2. Correlation diagram
How to analyze the relationship between the two? The most common method for correlation analysis of two variables is to take the values of these two variables as coordinates (x,y) and draw a scatter diagram in rectangular coordinate system. At this time, the scatter diagram is also called "correlation diagram", as shown in the figure.
[the external chain picture transfer fails. The source station may have an anti-theft chain mechanism. It is recommended to save the picture and upload it directly (img-oKO8xg2Q-1629336502310)(img/data2/3.png)]
[the external link image transfer fails. The source station may have an anti-theft chain mechanism. It is recommended to save the image and upload it directly (img-L9Sh4Nu8-1629336502311)(img/data2/4.png)]
The correlation diagram can intuitively and vividly show the relationship between variables. (1)The distribution of scattered points is roughly in a straight line, which is called linear correlation (2)The distribution of scatter points is roughly in a curve, which is called curve correlation (3)The distribution of scattered points is disordered, which is said to be irrelevant (4)When one variable increases, the other variable also increases, which is said to be positively correlated, as shown in the figure a As shown in. (5)When one variable increases and the other variable decreases, they are said to be negatively correlated, as shown in the figure b As shown in.
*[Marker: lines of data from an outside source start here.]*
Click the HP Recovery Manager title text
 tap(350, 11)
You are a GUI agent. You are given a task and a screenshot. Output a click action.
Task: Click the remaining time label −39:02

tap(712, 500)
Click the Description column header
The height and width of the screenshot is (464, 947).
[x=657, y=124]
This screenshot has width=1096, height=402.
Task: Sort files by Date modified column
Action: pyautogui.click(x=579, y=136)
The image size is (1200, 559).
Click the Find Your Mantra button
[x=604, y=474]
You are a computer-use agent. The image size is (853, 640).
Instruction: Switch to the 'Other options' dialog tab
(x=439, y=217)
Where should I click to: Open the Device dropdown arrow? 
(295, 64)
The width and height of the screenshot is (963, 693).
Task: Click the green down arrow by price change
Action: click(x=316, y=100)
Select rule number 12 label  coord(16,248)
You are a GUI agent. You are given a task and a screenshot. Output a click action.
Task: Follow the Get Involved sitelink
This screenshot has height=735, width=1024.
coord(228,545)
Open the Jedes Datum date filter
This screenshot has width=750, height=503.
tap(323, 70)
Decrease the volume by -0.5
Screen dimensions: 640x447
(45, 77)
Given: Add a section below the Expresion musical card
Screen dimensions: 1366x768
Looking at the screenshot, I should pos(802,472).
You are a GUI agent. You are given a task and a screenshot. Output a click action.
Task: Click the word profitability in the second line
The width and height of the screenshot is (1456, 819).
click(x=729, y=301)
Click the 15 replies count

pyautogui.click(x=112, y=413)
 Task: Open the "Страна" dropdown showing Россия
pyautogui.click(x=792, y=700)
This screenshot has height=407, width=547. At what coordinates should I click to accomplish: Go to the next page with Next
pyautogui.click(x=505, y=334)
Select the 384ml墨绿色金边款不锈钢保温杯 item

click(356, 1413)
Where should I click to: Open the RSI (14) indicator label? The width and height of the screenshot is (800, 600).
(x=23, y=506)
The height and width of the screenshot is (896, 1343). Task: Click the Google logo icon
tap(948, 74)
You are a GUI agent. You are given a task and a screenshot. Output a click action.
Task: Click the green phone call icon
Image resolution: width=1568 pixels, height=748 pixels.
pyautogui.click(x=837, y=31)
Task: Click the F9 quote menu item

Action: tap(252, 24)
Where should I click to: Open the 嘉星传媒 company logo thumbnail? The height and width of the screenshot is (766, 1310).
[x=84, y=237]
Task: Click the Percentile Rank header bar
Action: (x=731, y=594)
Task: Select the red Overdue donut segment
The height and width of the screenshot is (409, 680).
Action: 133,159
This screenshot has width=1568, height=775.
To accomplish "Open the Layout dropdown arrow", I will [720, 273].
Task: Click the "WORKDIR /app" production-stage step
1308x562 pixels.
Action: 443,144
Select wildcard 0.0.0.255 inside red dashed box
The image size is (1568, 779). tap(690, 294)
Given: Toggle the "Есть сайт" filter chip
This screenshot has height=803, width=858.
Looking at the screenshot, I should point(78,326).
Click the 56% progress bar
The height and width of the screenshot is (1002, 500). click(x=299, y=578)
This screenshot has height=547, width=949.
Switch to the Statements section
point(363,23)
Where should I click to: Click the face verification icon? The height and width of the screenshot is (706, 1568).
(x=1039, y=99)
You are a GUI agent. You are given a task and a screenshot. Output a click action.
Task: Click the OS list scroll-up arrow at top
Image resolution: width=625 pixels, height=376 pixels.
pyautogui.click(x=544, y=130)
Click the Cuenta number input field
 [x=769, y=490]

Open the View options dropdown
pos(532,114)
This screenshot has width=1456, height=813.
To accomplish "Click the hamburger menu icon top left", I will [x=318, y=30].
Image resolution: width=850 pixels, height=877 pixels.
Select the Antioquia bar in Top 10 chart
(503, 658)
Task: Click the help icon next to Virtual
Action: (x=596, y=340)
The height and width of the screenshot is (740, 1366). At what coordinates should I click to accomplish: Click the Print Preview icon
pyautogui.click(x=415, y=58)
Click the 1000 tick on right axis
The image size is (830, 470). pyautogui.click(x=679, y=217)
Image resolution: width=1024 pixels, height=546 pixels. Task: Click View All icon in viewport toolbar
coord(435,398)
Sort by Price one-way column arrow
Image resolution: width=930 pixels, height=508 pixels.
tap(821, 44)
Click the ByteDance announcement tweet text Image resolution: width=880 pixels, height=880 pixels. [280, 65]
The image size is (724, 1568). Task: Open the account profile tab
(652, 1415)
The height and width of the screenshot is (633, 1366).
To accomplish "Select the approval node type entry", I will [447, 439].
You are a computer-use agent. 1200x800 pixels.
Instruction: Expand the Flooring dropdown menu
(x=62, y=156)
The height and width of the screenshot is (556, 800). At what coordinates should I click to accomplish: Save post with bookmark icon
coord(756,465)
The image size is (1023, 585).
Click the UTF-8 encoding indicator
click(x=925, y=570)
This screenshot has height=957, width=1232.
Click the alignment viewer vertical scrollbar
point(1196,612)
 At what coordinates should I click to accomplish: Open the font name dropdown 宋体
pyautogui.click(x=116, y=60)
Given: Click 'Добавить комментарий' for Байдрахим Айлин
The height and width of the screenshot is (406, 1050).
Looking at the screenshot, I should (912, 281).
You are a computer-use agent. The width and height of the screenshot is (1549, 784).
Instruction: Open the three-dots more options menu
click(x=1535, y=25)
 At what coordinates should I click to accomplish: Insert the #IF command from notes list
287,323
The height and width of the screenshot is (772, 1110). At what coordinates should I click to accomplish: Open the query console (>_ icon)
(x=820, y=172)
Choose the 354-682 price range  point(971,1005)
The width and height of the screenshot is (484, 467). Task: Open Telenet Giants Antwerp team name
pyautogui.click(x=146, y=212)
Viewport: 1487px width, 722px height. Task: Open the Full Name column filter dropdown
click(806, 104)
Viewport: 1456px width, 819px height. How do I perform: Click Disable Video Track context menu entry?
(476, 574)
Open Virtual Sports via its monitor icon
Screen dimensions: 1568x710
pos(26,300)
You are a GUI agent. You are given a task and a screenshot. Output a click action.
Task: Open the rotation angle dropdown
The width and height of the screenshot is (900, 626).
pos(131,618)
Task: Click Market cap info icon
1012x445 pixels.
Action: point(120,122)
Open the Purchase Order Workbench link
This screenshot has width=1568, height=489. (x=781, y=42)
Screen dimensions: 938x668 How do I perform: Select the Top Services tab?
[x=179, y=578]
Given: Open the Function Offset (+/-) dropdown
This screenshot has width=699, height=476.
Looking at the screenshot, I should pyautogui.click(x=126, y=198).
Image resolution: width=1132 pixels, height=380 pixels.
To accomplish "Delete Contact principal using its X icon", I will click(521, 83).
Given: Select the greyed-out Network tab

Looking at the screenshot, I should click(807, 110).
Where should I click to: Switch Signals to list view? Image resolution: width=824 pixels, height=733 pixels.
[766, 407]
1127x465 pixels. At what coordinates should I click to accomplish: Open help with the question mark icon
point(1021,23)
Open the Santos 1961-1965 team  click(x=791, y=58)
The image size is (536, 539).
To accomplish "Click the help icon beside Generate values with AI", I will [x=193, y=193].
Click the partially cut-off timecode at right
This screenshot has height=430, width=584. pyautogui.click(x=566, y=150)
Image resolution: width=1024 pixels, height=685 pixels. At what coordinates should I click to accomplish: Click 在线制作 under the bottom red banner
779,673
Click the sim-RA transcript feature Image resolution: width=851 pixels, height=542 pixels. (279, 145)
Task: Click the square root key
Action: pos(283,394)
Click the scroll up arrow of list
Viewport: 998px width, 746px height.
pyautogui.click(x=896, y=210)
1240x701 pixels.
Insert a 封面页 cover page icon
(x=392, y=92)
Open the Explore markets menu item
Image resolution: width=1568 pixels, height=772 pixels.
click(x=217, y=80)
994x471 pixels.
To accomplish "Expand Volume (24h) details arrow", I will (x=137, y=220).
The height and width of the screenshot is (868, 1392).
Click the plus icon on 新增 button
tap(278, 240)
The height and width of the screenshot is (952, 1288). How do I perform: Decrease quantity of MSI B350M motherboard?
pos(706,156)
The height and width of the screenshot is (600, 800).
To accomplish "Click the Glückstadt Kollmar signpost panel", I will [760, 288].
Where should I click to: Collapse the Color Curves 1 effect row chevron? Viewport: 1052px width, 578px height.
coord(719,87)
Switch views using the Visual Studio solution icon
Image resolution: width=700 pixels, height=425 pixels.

3. Correlation coefficient
https://www.zhihu.com/question/20852004
1,The correlation table and correlation graph can reflect the relationship between the two variables and their correlation direction, but they can not accurately indicate the degree of correlation between the two variables. 2,The correlation coefficient was first developed by statistician Carl·The statistical index designed by Pearson is the quantity to study the degree of linear correlation between variables, which is generally written in letters r express. Due to different research objects, there are many ways to define the correlation coefficient, and the Pearson correlation coefficient is more commonly used. 3,Correlation coefficient is a statistical index used to reflect the close degree of correlation between variables. The correlation coefficient is calculated according to the product difference method, which is also based on the deviation between the two variables and their average values, and the correlation degree between the two variables is reflected by multiplying the two deviations; This paper focuses on the linear single correlation coefficient
[the external chain picture transfer fails. The source station may have an anti-theft chain mechanism. It is recommended to save the picture and upload it directly (IMG oxbtdbah-1629336502312) (IMG / data2 / 7. PNG)]
(1) Covariance
It can be popularly understood as: do the two variables change in the same direction in the change process? Or change in the opposite direction? You get bigger and I get bigger, which means that the two variables change in the same direction, and the covariance is positive. When you get bigger and I get smaller, it means that the two variables change in the opposite direction, and the covariance is negative.
positive correlation
[the external chain picture transfer fails. The source station may have an anti-theft chain mechanism. It is recommended to save the picture and upload it directly (img-qjAPakOm-1629336502313)(img/data2/8.png)]
negative correlation
[the external chain picture transfer fails. The source station may have an anti-theft chain mechanism. It is recommended to save the picture and upload it directly (IMG iatuo1ll-1629336502313) (IMG / data2 / 9. PNG)]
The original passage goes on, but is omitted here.